E depois veio o Tremor, já noite feita, após um retemperador jantar no Mercado da Ribeira Grande. Emre Ramazanoglu, Idris Rahman e Liran Donin já tinham deixado bem claro no Mucho Flow do ano passado que são uma das mais poderosas equações jazz do presente. Ontem abusaram. Muito literalmente: durante 100 minutos (verdade!!!), a música absolutamente improvisada do trio ascendeu das trevas à luz, vibrou do abismo à estratosfera, mexeu com corpo e espírito, alinhou chacras e restabeleceu energias. Os Ill Considered são uma das mais preciosas entidades do nosso presente, um trio dinâmico que entende o jazz como espaço de total liberdade, que não faz concessões de qualquer espécie, que abraça o poder libertário do groove com a força de uma convicção funda e honesta, mas que parte dali para um lugar novo a cada microsegundo, como se estivessem em permanente erupção.

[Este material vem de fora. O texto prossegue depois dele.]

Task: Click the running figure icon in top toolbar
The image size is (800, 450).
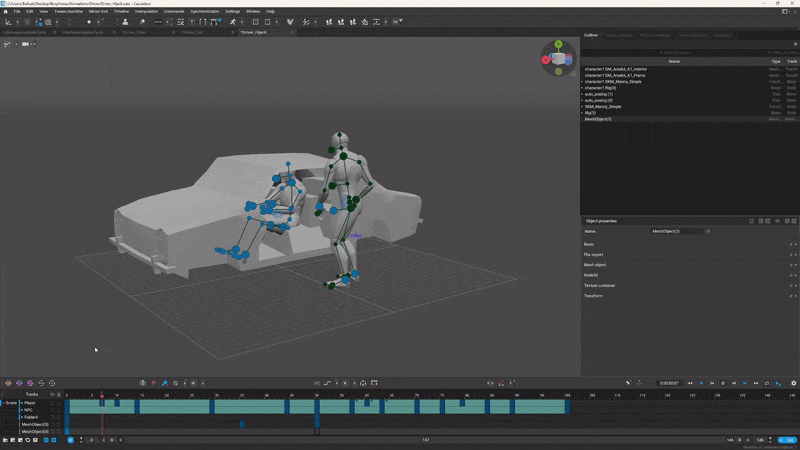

Rahman estava especialmente feérico no seu saxofone, um vocalista que fala uma língua sónica universal através de um instrumento em constante derrapagem, que dispara riffs como se fossem relâmpagos em noite escura, trovões que rompem o mais fundo dos silêncios. E Ramazanoglu e Donin seguem-no, perseguem-no, como uma imparável locomotiva, plenos de poder, exibindo um perfeito entrosamento: pulsares eléctricos, cadências resgatadas a todo o lado, do funk e do hip hop ao kraut. E tanto o baixo como o sax são fontes estonteantes de colorações melódicas muito especiais, que trazem diferentes culturas do oriente de forma muito subtil para o centro do seu imparável discurso. O público respondeu efusivamente (como não?…), entregando-se à dança e condicionando efectivamente o que se passava no palco. O concerto é o resultado de uma muito real troca de energias. O público reagiu da forma que reagiu porque os Ill Considered deram o máximo, mas os Ill Considered deram o máximo porque receberam esse estímulo por parte das pessoas que exigiram que não abandonassem o palco. Dizer que foi muito intenso e muito maravilhoso é dizer muito pouco. Se os puderem ver amanhã no Musicbox, em Lisboa, não percam a oportunidade.